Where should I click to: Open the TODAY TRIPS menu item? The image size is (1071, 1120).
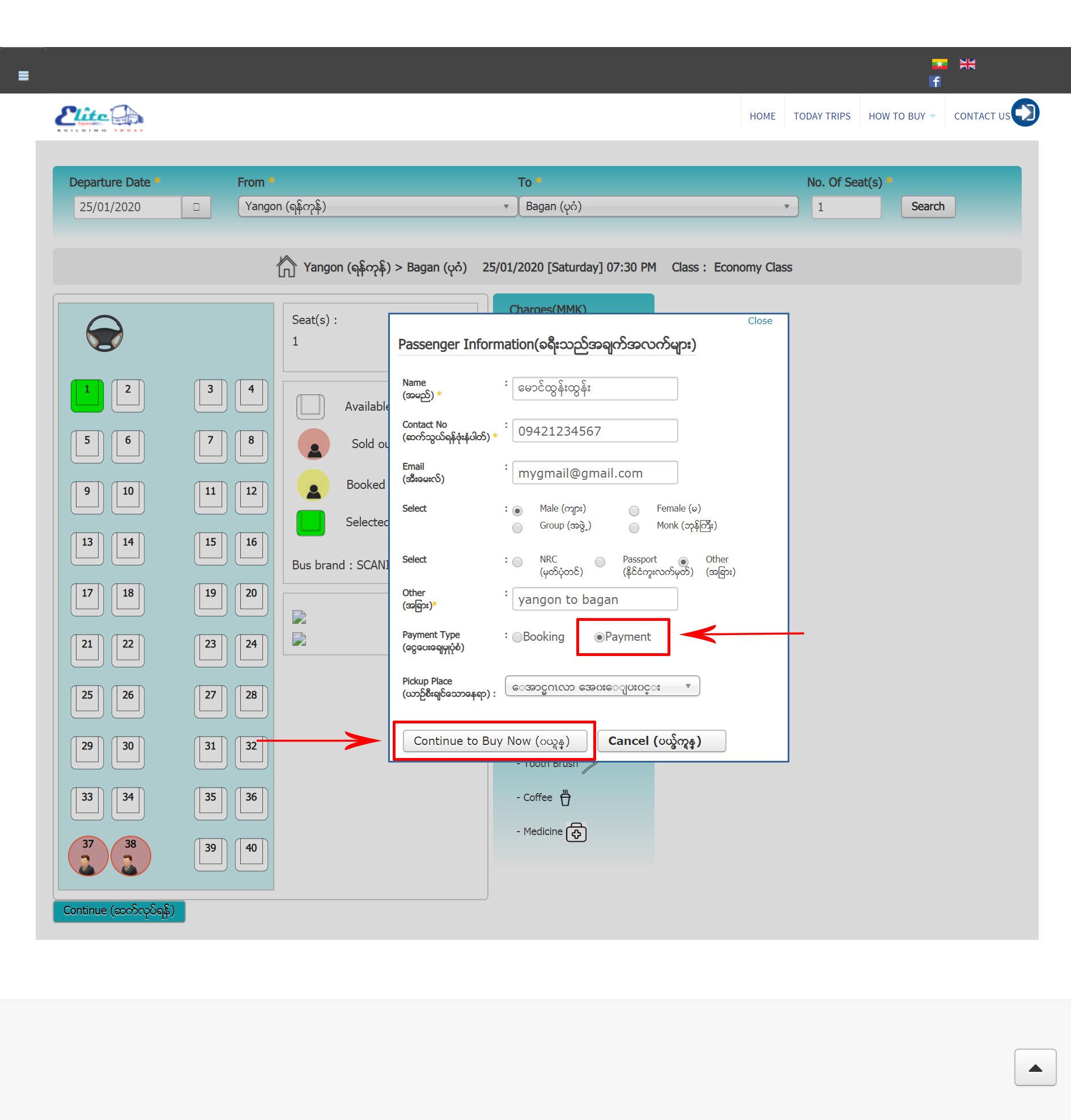pos(822,116)
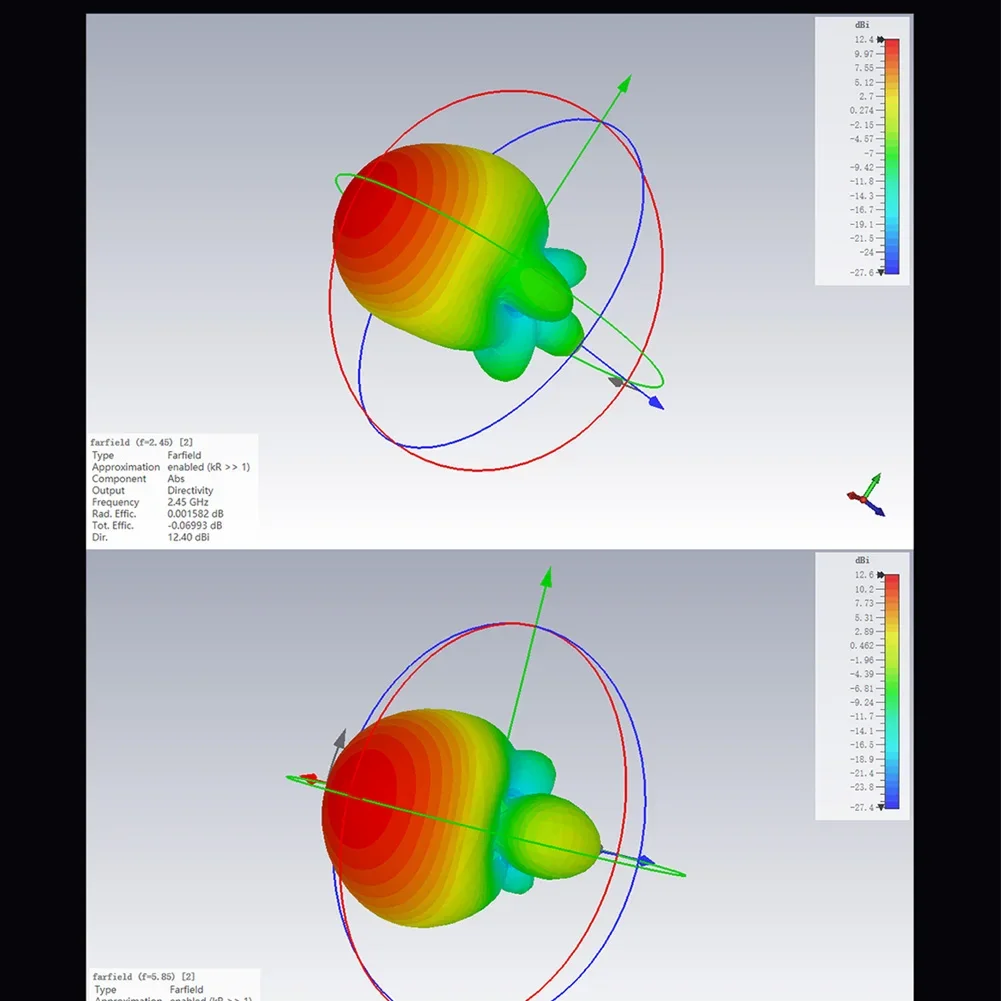The width and height of the screenshot is (1001, 1001).
Task: Click the farfield (f=5.85) [2] title label
Action: coord(144,977)
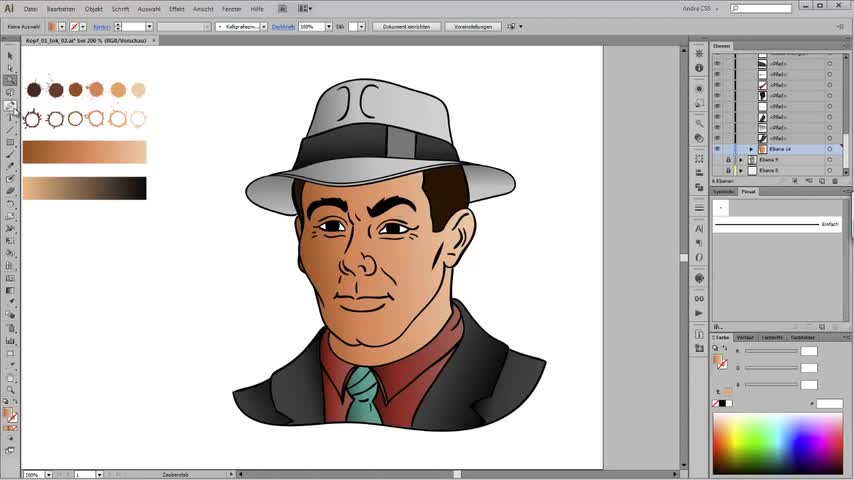Select the Selection arrow tool
This screenshot has height=480, width=854.
point(10,56)
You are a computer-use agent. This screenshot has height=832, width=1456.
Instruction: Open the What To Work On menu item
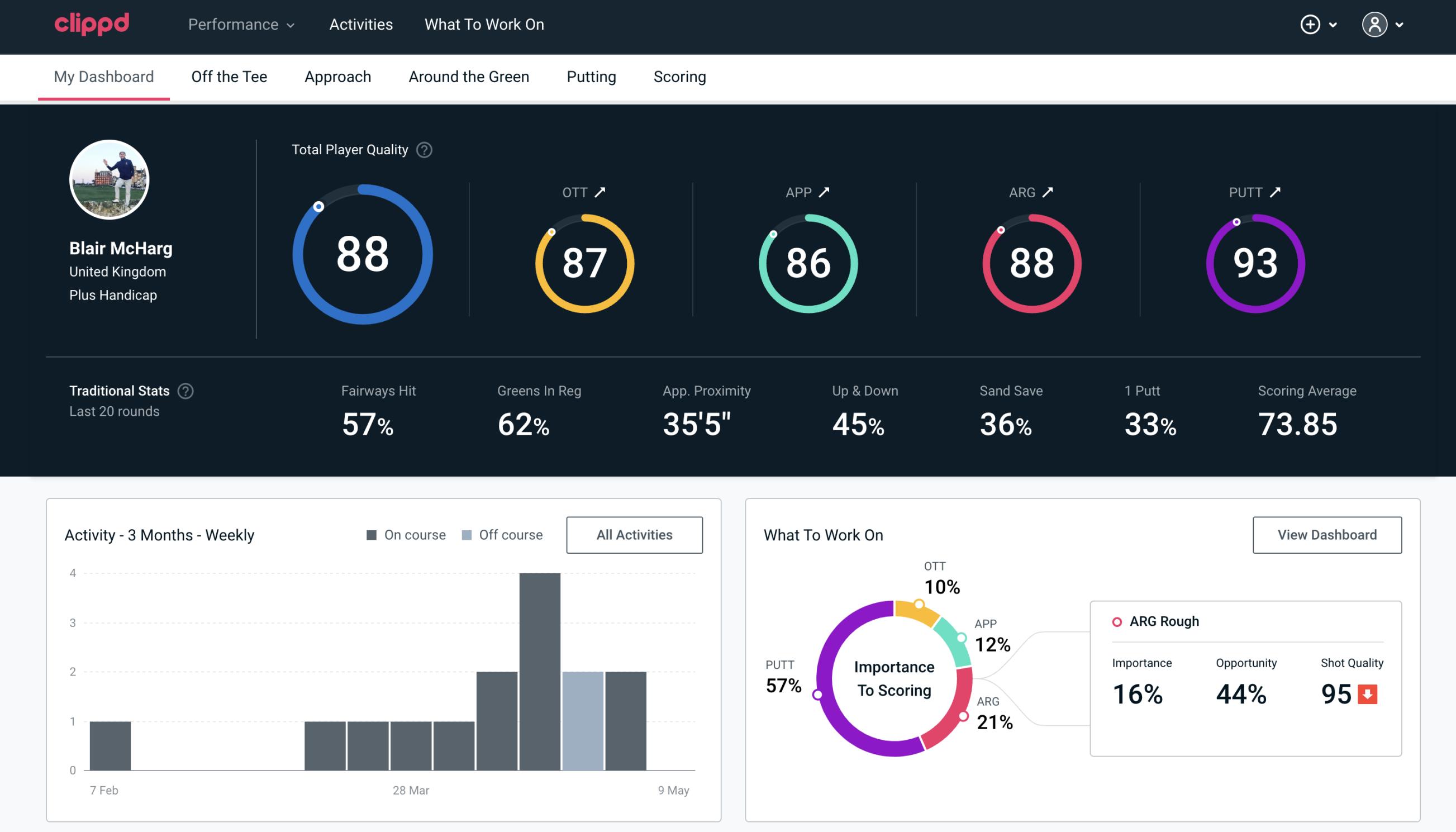tap(484, 25)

□ □ □

* [TASK INSTRUCTIONS] Rewrite the rows above with "menu item" substituted by "menu entry" everywhere, keeping everything else as it is. Leave the pictures out.

* [SOLUTION FOR THIS PROBLEM]
Where should I click to: Open the TODAY TRIPS menu entry? The image size is (1071, 1120).
pos(822,116)
The width and height of the screenshot is (1001, 1001).
Task: Click the farfield (f=5.85) [2] title label
Action: coord(144,977)
Select the Selection arrow tool
This screenshot has height=480, width=854.
point(10,56)
You are a computer-use agent. This screenshot has height=832, width=1456.
Instruction: Open the What To Work On menu entry
tap(484, 25)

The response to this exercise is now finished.